An 85-year-old man who asked to be adopted has got people all over the world talking about loneliness, and raised questions about how we look after our elderly.
Lonely after his wife died and frightened of dying alone, Han Zicheng posted a notice in his local bus shelter asking if a kind-hearted person would adopt him.
The story attracted media attention around the world because it puts a human face to the growing global phenomenon of loneliness and social isolation, and the devastating sadness it casts over people.
“Lonely old man in his 80s,” Zicheng wrote.
“Strong-bodied. Can shop, cook and take care of himself. No chronic illness. I retired form a scientific research institute in Tainjin, with a monthly pension of $1,200 (the equivalent of 6,000 RMB).
“I won’t go to a nursing home. My hope is that a kindhearted person or family will adopt me, nourish me through old age, and bury my body when I’m dead.”
Loneliness a global problem
All around the world, more people are living alone, feeling isolated and cut off from society.
The links between loneliness and poor health are now well established. Social isolation has been linked with higher rates of heart disease, arthritis, Type 2 diabetes, dementia, and even suicide attempts.
Research by Flinders Centre for Ageing Studies, showed that those who have a large network of friends outlived those with few friends by 22 per cent.

+ + + + + + +

**Exercise instructions**
Duplicate the portion of the article on loneliness that runs from "The links between" to "22 per cent.", keeping every word and punctuation mark unchanged.

**Material shown**
+ + + + + + +

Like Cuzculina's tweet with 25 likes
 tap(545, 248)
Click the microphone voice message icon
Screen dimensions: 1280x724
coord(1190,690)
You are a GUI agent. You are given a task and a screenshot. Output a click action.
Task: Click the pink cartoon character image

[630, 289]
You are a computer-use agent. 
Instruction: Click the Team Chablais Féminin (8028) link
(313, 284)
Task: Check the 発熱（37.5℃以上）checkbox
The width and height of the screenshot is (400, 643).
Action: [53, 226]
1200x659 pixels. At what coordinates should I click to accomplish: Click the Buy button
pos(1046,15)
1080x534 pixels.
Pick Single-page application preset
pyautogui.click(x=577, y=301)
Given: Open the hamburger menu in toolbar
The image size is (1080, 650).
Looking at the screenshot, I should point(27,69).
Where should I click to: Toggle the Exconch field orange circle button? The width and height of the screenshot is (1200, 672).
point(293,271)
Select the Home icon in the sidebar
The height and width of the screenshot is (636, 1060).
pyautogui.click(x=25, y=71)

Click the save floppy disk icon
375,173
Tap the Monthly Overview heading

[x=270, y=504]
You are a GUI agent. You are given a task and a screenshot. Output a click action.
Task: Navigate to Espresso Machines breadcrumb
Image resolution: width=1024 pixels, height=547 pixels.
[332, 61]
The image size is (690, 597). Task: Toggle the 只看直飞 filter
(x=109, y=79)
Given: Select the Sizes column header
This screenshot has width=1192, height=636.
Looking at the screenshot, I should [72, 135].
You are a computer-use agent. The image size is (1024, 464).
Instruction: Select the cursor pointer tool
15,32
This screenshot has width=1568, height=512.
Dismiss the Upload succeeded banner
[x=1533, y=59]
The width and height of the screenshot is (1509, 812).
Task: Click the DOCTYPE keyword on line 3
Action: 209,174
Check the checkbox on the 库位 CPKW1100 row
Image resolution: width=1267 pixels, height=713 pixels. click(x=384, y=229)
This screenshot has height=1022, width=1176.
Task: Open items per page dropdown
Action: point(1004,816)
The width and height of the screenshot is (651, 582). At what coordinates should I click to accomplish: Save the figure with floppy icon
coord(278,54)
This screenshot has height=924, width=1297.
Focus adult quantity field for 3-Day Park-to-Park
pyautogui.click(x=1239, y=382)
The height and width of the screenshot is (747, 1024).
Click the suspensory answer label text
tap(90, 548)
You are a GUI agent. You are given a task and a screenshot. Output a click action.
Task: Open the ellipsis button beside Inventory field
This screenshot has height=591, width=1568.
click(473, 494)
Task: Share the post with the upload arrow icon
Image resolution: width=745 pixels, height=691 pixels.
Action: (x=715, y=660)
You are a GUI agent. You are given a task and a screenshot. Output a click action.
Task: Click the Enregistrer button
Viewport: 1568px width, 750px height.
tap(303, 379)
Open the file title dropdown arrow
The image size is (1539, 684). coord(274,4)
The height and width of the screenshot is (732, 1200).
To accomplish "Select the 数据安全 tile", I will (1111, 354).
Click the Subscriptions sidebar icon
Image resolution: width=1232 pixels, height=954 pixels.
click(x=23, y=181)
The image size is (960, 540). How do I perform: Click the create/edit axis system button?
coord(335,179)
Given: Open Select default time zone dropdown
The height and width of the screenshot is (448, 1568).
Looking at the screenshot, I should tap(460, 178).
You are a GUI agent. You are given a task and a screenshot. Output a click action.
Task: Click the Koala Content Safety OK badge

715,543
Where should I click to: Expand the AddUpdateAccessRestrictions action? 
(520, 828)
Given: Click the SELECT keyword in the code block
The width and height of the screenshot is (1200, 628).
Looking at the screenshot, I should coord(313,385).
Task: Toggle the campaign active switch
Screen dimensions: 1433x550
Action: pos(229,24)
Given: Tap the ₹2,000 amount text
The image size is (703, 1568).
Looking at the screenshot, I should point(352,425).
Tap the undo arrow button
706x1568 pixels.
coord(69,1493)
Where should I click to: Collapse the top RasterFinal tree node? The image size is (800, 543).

+ + + + + + +

**Finished task**
The links between loneliness and poor health are now well established. Social isolation has been linked with higher rates of heart disease, arthritis, Type 2 diabetes, dementia, and even suicide attempts.
Research by Flinders Centre for Ageing Studies, showed that those who have a large network of friends outlived those with few friends by 22 per cent.